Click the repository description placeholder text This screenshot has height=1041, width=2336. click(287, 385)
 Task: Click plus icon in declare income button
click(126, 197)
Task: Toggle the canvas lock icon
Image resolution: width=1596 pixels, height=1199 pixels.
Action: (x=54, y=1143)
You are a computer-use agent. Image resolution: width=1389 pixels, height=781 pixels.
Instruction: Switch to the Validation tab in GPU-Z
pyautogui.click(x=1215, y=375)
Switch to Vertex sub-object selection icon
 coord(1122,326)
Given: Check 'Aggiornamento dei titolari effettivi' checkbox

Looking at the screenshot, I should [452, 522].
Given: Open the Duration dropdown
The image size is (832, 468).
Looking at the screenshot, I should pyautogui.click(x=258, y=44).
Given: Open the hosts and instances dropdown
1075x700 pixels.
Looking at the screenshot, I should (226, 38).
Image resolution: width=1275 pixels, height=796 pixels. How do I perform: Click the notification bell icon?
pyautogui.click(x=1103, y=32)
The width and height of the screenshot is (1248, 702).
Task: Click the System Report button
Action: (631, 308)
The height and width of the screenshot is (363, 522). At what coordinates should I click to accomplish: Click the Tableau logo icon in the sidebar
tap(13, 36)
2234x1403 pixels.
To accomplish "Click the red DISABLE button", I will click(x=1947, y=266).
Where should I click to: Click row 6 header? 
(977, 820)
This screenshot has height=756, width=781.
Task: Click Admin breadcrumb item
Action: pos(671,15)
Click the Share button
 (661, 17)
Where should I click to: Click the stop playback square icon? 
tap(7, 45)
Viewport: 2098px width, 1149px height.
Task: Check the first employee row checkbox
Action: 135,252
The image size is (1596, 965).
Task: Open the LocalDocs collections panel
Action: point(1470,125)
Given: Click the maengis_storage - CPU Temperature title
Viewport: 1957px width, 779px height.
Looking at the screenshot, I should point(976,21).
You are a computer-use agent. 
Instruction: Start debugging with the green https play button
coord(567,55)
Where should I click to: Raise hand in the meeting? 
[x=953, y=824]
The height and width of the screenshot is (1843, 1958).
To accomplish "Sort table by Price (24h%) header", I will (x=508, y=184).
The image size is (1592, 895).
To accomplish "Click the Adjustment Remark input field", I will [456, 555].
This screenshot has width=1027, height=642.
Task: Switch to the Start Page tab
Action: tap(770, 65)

▸ **Directions**:
Restate each line of the records above without any deviation.

▸ **Solution for this exercise**:
Click the repository description placeholder text This screenshot has height=1041, width=2336. click(287, 385)
 Task: Click plus icon in declare income button
click(126, 197)
Task: Toggle the canvas lock icon
Image resolution: width=1596 pixels, height=1199 pixels.
Action: (x=54, y=1143)
You are a computer-use agent. Image resolution: width=1389 pixels, height=781 pixels.
Instruction: Switch to the Validation tab in GPU-Z
pyautogui.click(x=1215, y=375)
Switch to Vertex sub-object selection icon
 coord(1122,326)
Given: Check 'Aggiornamento dei titolari effettivi' checkbox

Looking at the screenshot, I should [452, 522].
Given: Open the Duration dropdown
The image size is (832, 468).
Looking at the screenshot, I should pyautogui.click(x=258, y=44).
Given: Open the hosts and instances dropdown
1075x700 pixels.
Looking at the screenshot, I should (226, 38).
Image resolution: width=1275 pixels, height=796 pixels. How do I perform: Click the notification bell icon?
pyautogui.click(x=1103, y=32)
The width and height of the screenshot is (1248, 702).
Task: Click the System Report button
Action: (631, 308)
The height and width of the screenshot is (363, 522). At what coordinates should I click to accomplish: Click the Tableau logo icon in the sidebar
tap(13, 36)
2234x1403 pixels.
To accomplish "Click the red DISABLE button", I will click(x=1947, y=266).
Where should I click to: Click row 6 header? 
(977, 820)
This screenshot has height=756, width=781.
Task: Click Admin breadcrumb item
Action: pos(671,15)
Click the Share button
 (661, 17)
Where should I click to: Click the stop playback square icon? 
tap(7, 45)
Viewport: 2098px width, 1149px height.
Task: Check the first employee row checkbox
Action: 135,252
The image size is (1596, 965).
Task: Open the LocalDocs collections panel
Action: point(1470,125)
Given: Click the maengis_storage - CPU Temperature title
Viewport: 1957px width, 779px height.
Looking at the screenshot, I should point(976,21).
You are a computer-use agent. 
Instruction: Start debugging with the green https play button
coord(567,55)
Where should I click to: Raise hand in the meeting? 
[x=953, y=824]
The height and width of the screenshot is (1843, 1958).
To accomplish "Sort table by Price (24h%) header", I will (x=508, y=184).
The image size is (1592, 895).
To accomplish "Click the Adjustment Remark input field", I will [456, 555].
This screenshot has width=1027, height=642.
Task: Switch to the Start Page tab
Action: tap(770, 65)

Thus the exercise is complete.